Потом он быстро направился к шкафу, схватил два портфеля, взял их под мышку, вышел из кабинета, спустился по лестнице и открыл дверь. На улице стоял экипаж.
— Возьми это, — сказал он кучеру, — и ступай за мной.
Он вернулся в кабинет. В два приема они совершенно очистили шкаф. Затем Арсен поднялся в свою комнату, снял веревку и уничтожил все следы своего путешествия.
Все было кончено.
III. Последствия
Несколько часов спустя Арсен при помощи своего товарища вынул все содержимое из портфелей. Он не испытал никакого разочарования, узнав, что богатство Эмберов не было так велико, как про него говорили. Он предвидел это раньше. Миллионы считались не сотнями, даже не десятками, но тем не менее общая сумма определялась внушительной цифрой.
Он признал себя удовлетворенным.
— Конечно, — сказал он, — я понесу большой убыток, когда наступит время их продавать. Придется натолкнуться на препятствия и не один раз продать их за бесценок. Все равно. С этим первым заработком я берусь жить так, как я это понимаю… и осуществить некоторые заветные мечты.
На другой день Арсен решил, что ничто не мешает ему вернуться в отель Эмберов. Но, читая газеты, он узнал неожиданную новость: Людовик и Жервеза исчезли!
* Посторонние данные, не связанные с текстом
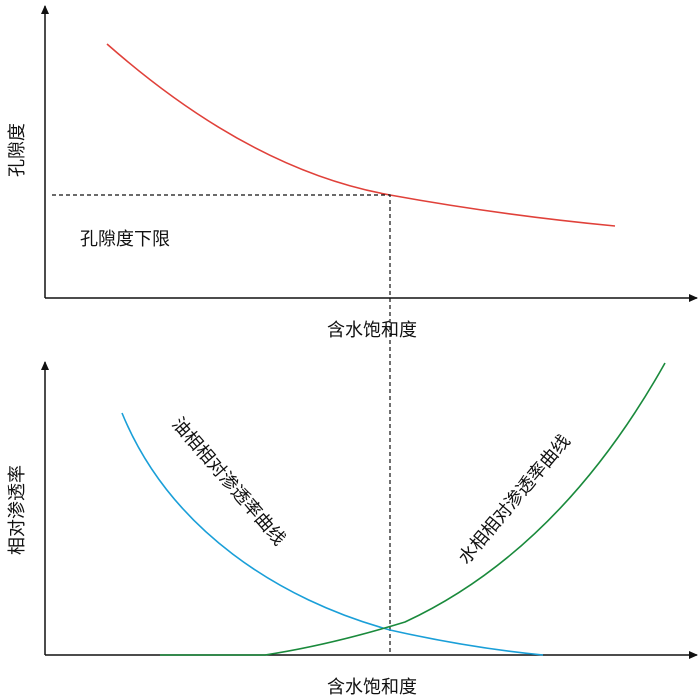 This screenshot has height=699, width=700. Describe the element at coordinates (125, 240) in the screenshot. I see `annotation: 孔隙度下限` at that location.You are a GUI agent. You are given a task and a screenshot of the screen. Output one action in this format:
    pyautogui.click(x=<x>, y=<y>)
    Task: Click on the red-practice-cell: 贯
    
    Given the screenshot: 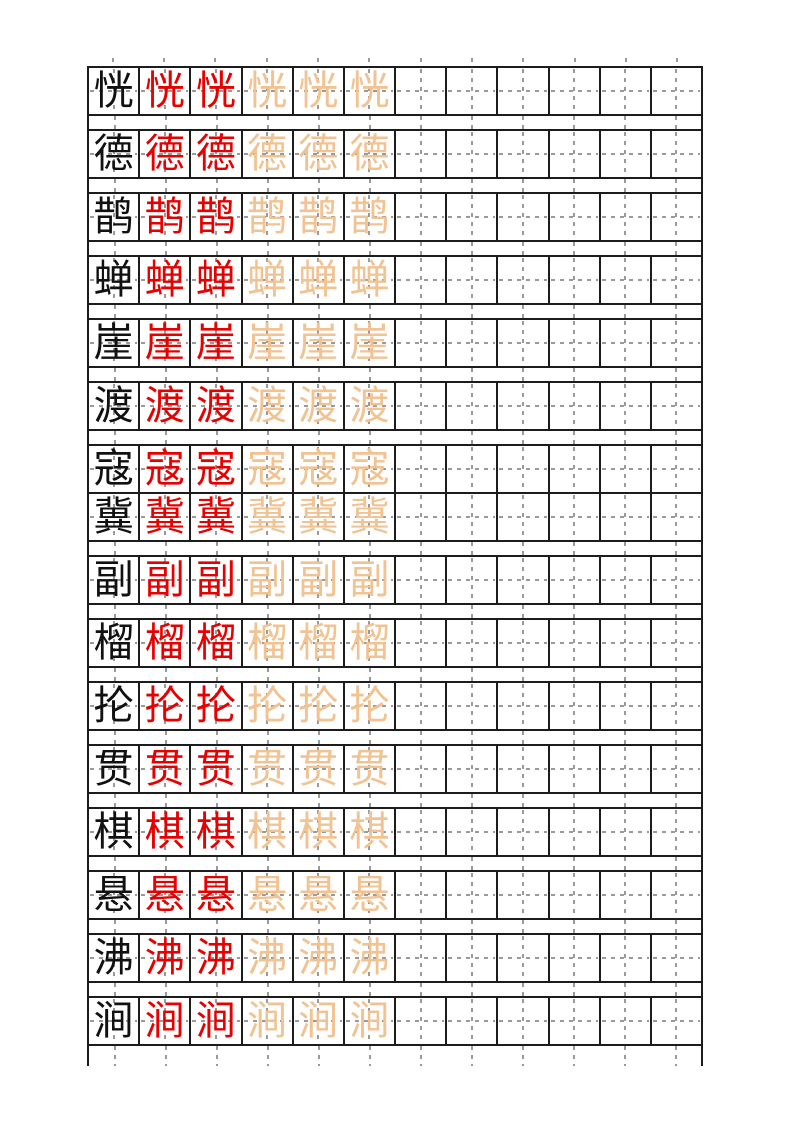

Открытие шкафа было обставлено большой торжественностью. Прибывшие власти нашли в нем только то, что оставил Арсен Люпен, то есть очень немного. Таковы факты и таково объяснение участия в некоторых из них Арсена Люпена. Я слышал этот рассказ от него самого в один из тех дней, когда он был расположен пооткровенничать.
В этот день он ходил по моему рабочему кабинету; в его глазах появился лихорадочный блеск, которого я раньше у него никогда не замечал.
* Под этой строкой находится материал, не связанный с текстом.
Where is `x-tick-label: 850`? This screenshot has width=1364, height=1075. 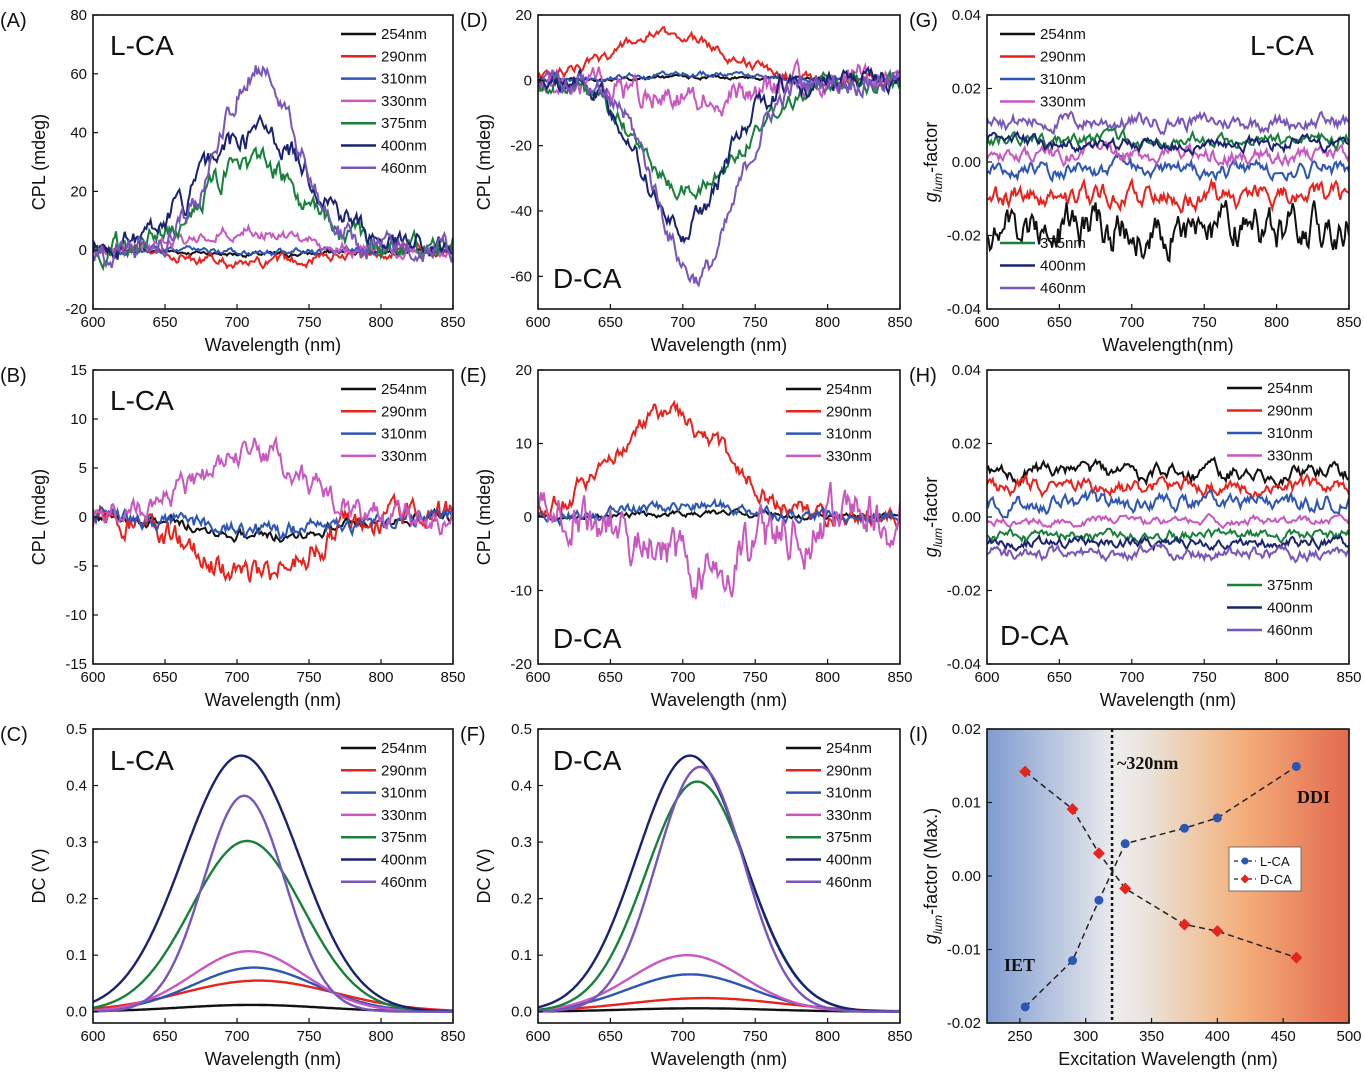
x-tick-label: 850 is located at coordinates (1348, 678).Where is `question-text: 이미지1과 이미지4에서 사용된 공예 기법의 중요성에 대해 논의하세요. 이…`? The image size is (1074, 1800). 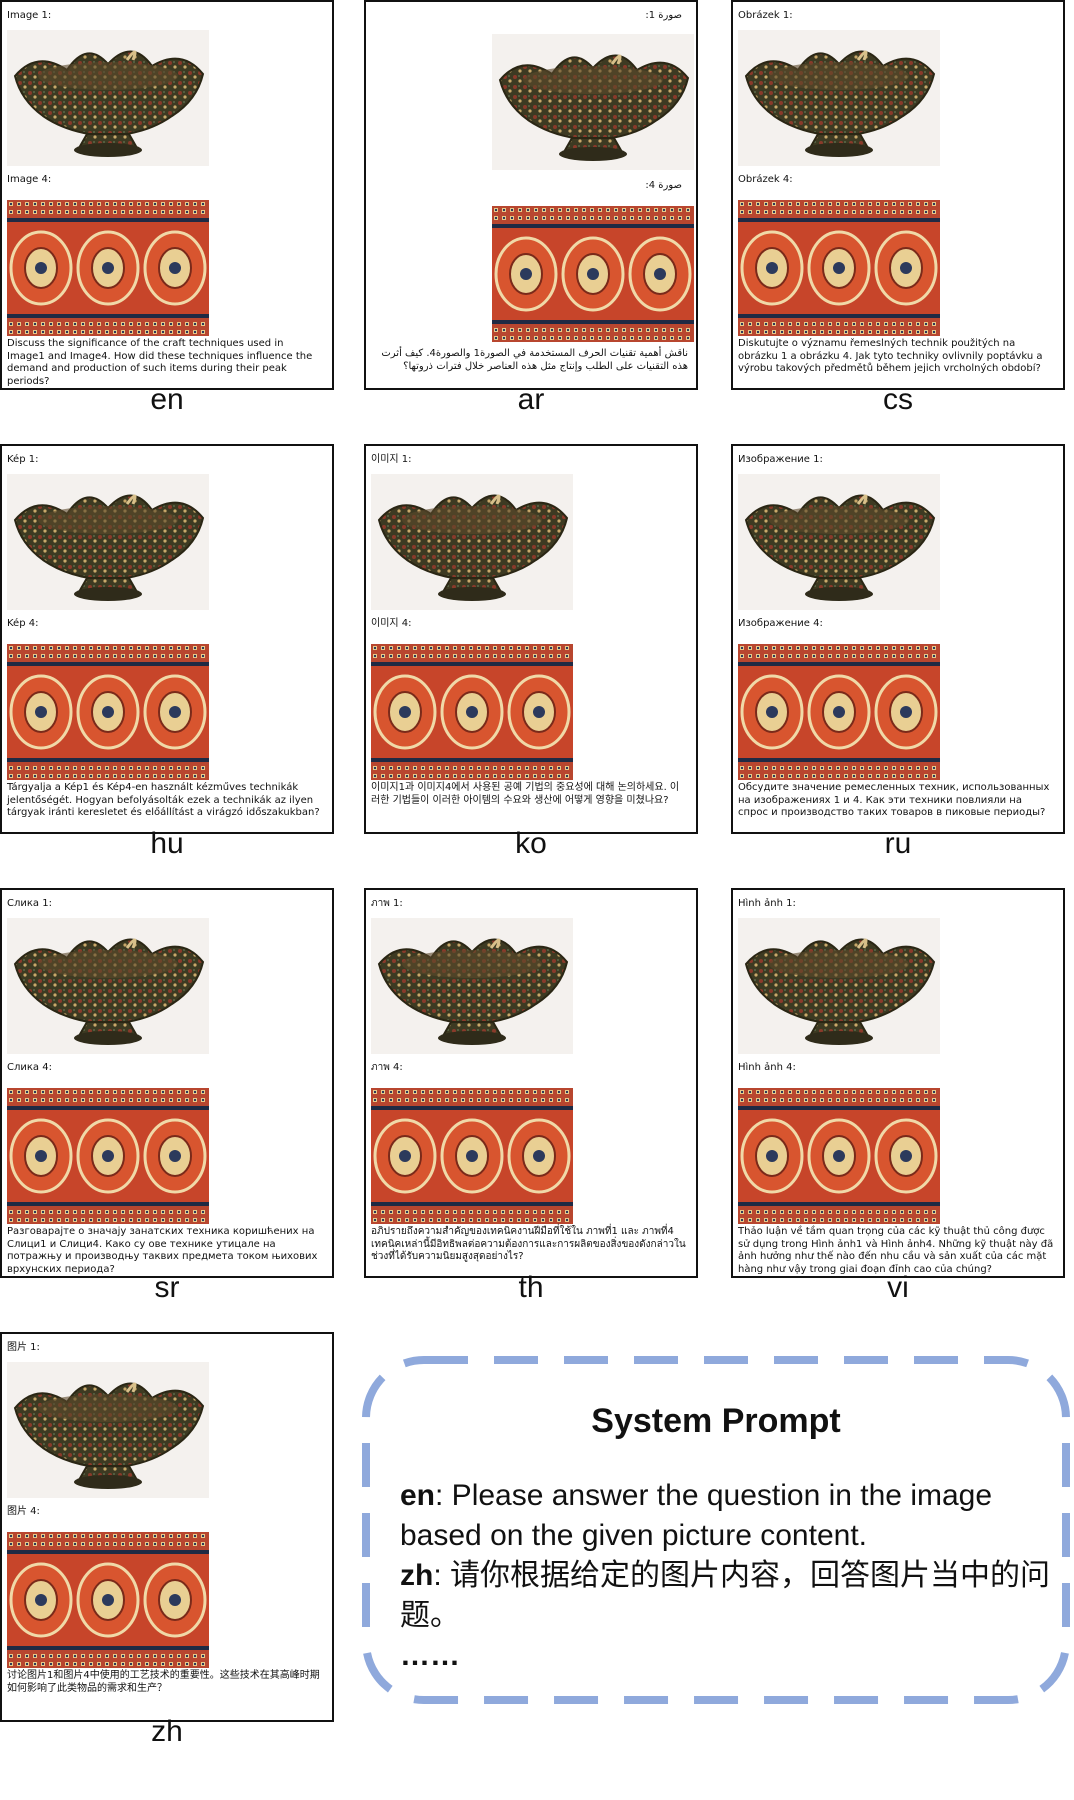 question-text: 이미지1과 이미지4에서 사용된 공예 기법의 중요성에 대해 논의하세요. 이… is located at coordinates (526, 794).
— Словом, — сказал я ему, — это ваше лучшее дело?
Не отвечая мне прямо, он продолжал:
— В этом деле была непроницаемая тайна: к чему это бегство? Почему они не воспользовались помощью, которую я им оказал? Ведь было так просто сказать: «Сто миллионов находились в шкафу. Их там больше нет, потому что их украли?»
— Не приходилось ли вам испытывать чувство жалости по отношению к этим несчастным?
— Мне?! — воскликнул он, вскакивая. — Угрызения совести? Ведь вы их мне приписываете, не правда ли?
— Называйте это угрызением совести или сожалением, одним словом, какое-нибудь чувство…
— Чувство к людям…
— К людям, у которых вы отняли состояние.